Importing Shapefiles

There’s a lot of interesting data out there that isn’t points, but regions. In Chapter 10 of the book, we showed you how to calculate an area inside a polygon (see this demo); unfortunately, there just wasn’t the space to cover more region-centric topics.

Texas Highlight

The current state of the API leaves you pretty much adrift when it comes to actually plotting region-data. Many mashups do a good job faking it with polylines, but polylines and polygons are really very different beasts.

  1. A polygon is a closed loop, thus you should have a way to colour its interior, and
  2. Polygons representing things even the slightest bit complex will have vertex counts in the thousands, rather than dozens.

It’s that second reason, I expect, that has made the Maps team antsy about building polygon calls directly in the API… they don’t want to have to explain to Joe Mashup Author why he can’t pass the 179,354 points that define the outline of Alaska in through a URL querystring.

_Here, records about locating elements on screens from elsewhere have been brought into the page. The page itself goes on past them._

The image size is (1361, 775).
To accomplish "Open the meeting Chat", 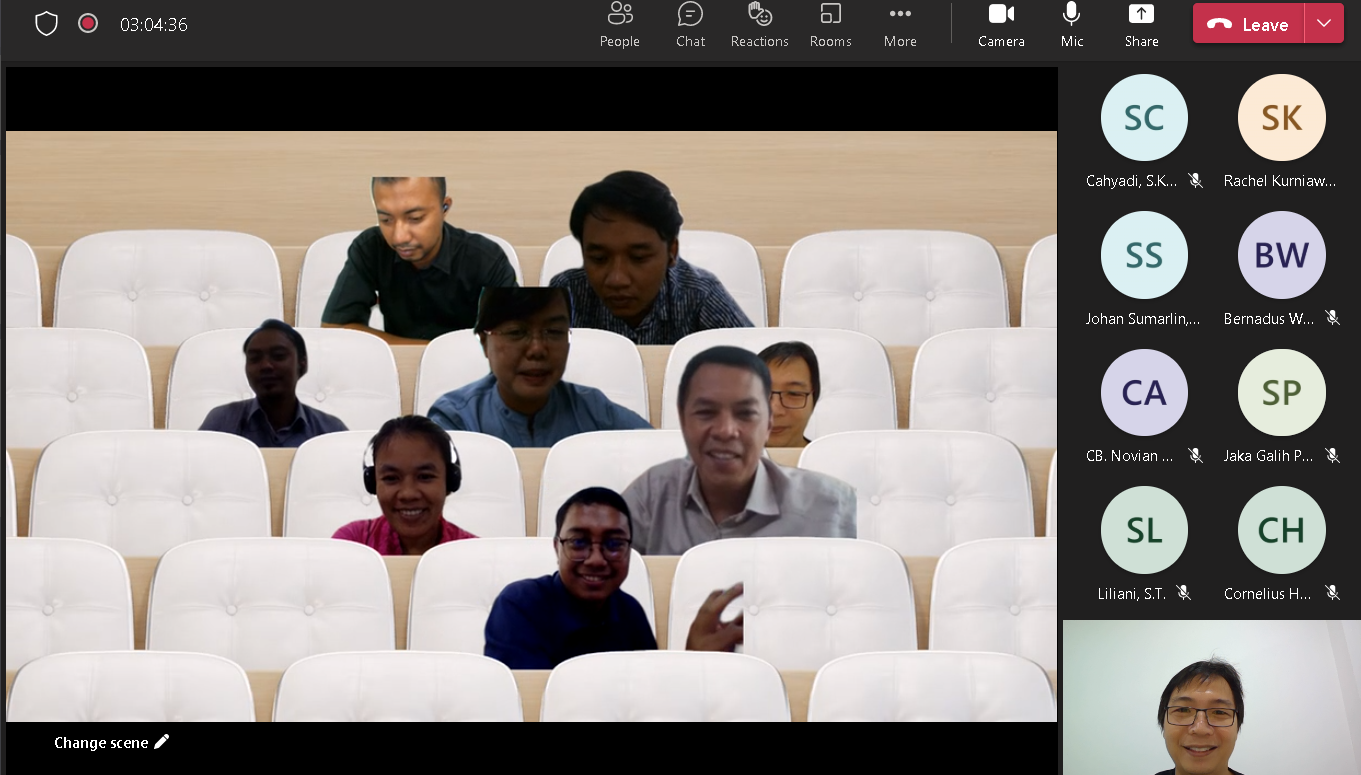I will tap(690, 24).
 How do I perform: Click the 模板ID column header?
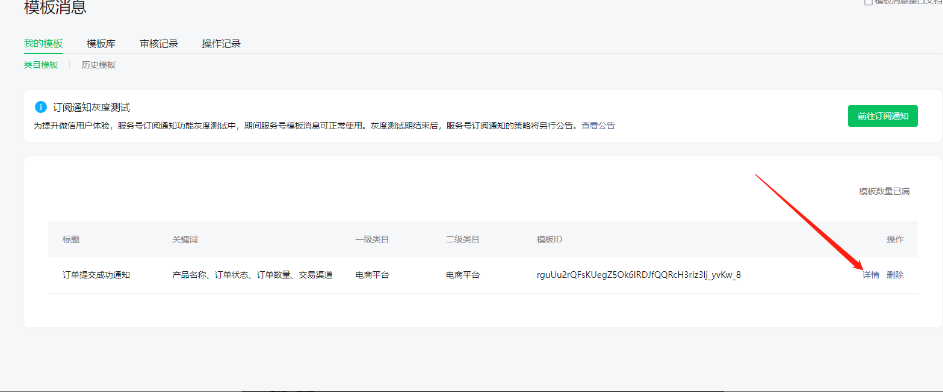pos(549,239)
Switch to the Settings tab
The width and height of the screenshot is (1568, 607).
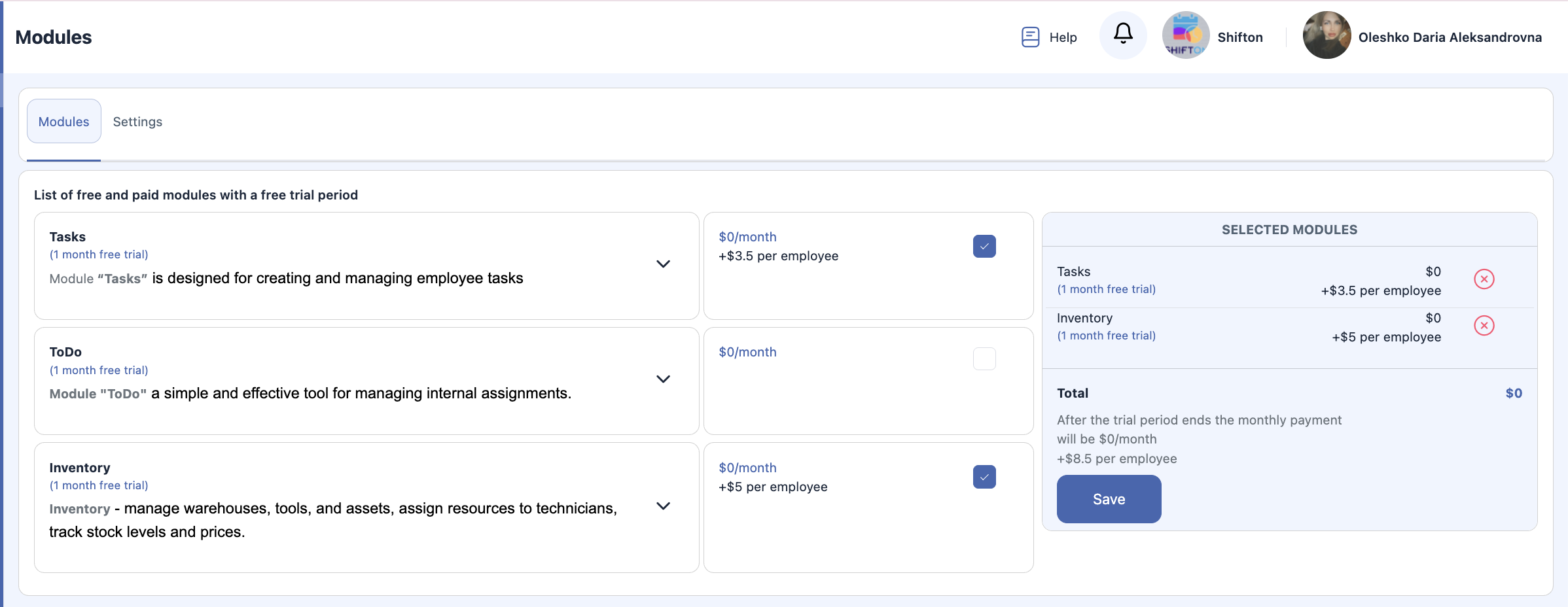tap(137, 122)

But enough of that; we’re here to show you how you can do regions to your hearts’ content. School districts and election seats are just the start—there’s mountains of data out there that’s presented by country, or by state/province, and it’s just waiting for some map love. (not to mention boundaries based on ecological, social, environmental, or economic divisions.)

The Format Game

Between GML and the TIGER/Line data, you’d think there’d be enough variety already, but the format we’re looking at here is Shapefile. Shapefiles are binary collections of vector data, and as such, it would be extremely hairy to try working through one without some kind of preprocessing.

Fortunately, Bryce Nesbitt and Frank Warmerdam have done the heavy lifting already, having created a set of tools for converting from Shapefiles to rational text-based formats.

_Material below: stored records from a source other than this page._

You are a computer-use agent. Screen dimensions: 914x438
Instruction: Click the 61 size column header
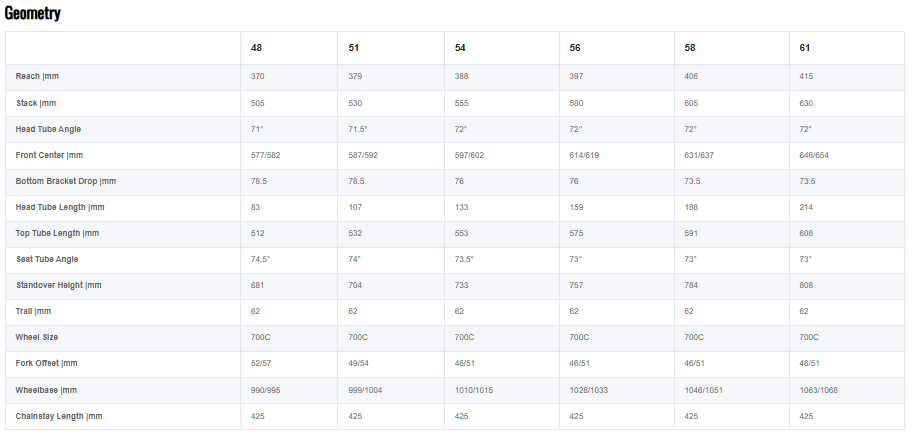point(806,48)
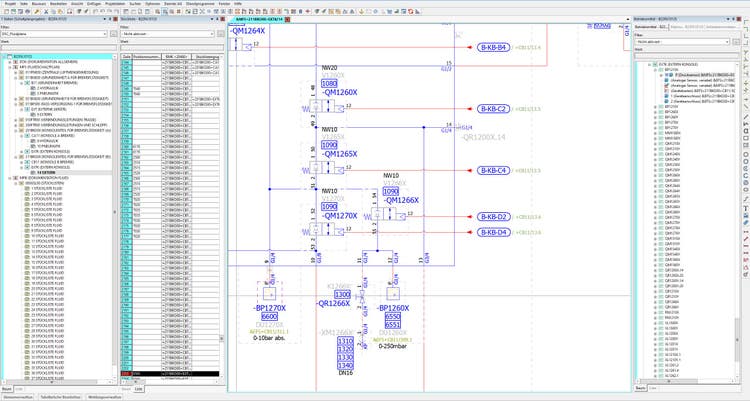
Task: Select the 14 EXTERN page in tree
Action: coord(47,172)
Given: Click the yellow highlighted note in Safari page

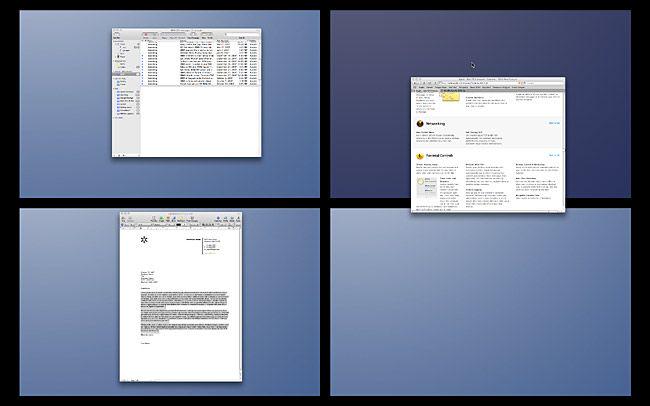Looking at the screenshot, I should pyautogui.click(x=451, y=97).
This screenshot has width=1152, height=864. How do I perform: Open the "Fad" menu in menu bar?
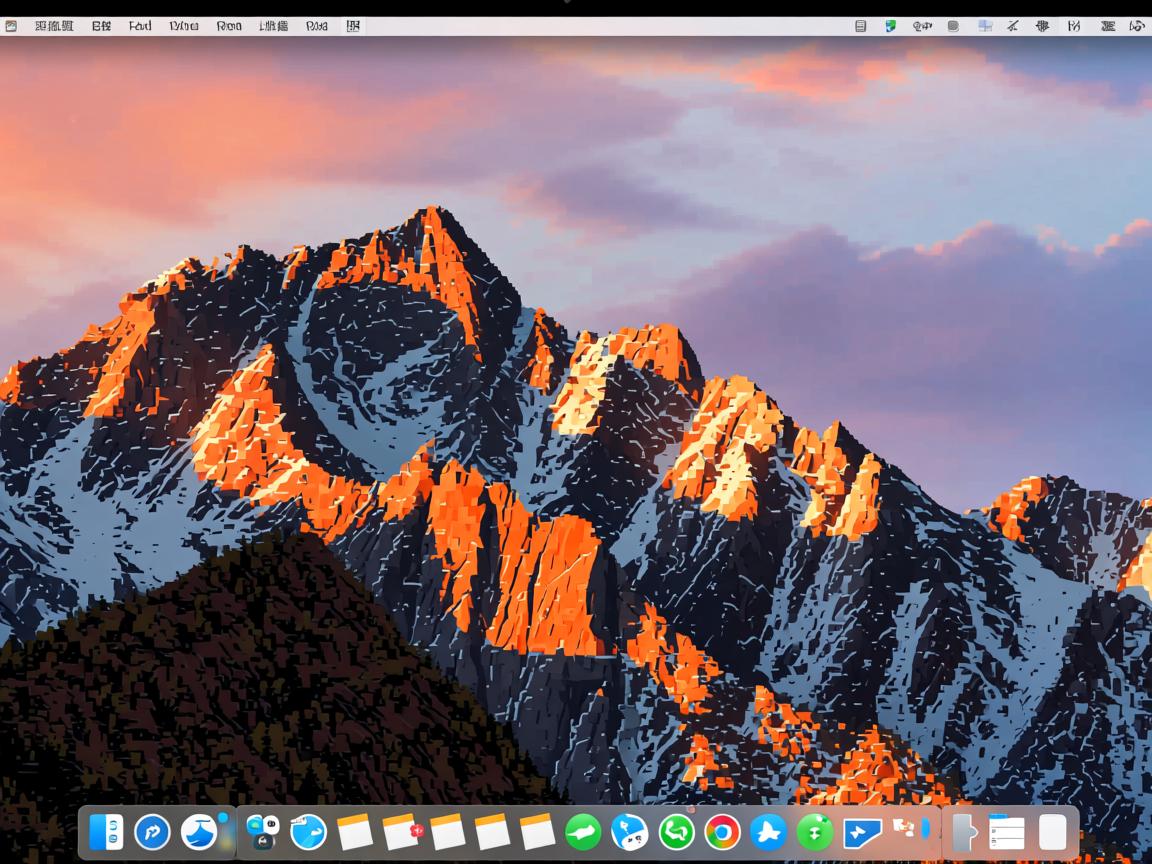(140, 26)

Nesbitt has included executables for several platforms in his download there, so you likely don’t even need to compile anything. If you’ve got shell access to your webspace, you can just download a shapefile directly to it, and then process it in-place. Alternatively, it’s just as easy to perform these operations on a local machine. Check it out:

wget http://edcftp.cr.usgs.gov/pub/data/nationalatlas/statesp020.tar.gz
tar xvfpz statesp020.tar.gz
wget http://www.obviously.com/gis/shp2text/shp2text.zip
unzip shp2text.zip
./shp2text --gpx statesp020.shp 3 4 > output.gpx

What did I do? The first line downloads a zipped file of US state outlines from this fantastic page. The second one uses UNIX’s tar utility to unzip it. The third and fourth line grab and unzip the shp2text program. And the final line sets to work on our shapefile.

Of the three options offered by shp2text, I thought GPX looked like the most promising. As an XML format, I know that it would be at least somewhat self-describing; hopefully I’d be able to just open it up and get a feel for what it was all about.

Sure enough, look at how output.gpx starts out:

<rte><number>0</number><name>Alaska</name><cmt>02</cmt>
    <rtept lat=" 70.95909119" lon="-157.47343445"></rtept>
    <rtept lat=" 70.96421051" lon="-157.46252441"></rtept>
    <rtept lat=" 70.97583771" lon="-157.42974854"></rtept>
    <rtept lat=" 70.98235321" lon="-157.41198730"></rtept>
    <rtept lat=" 70.98793793" lon="-157.39967346"></rtept>
    ...

That can’t be too bad—it’s just a bunch of rte blocks that wrap around lists of points. Of course, we can’t just point SimpleXML at a 23 MB file (for memory reasons), but by making use of PHP’s SAX processing, we can get at all that data, and get it into an database.

XML to SQL

I set up a new database in MySQL, and created two tables. One would represent the individual vertex points, with the other representing groupings of polygons. Technically, I probably could have gotten away with just the one, but it’s good to have those bounding-box values to query against. All but the simplest states (geometrically, of course) have many polygons in their construction. There are over 3000 records in my shape_polygons table, yet that’s just 50 states worth of points.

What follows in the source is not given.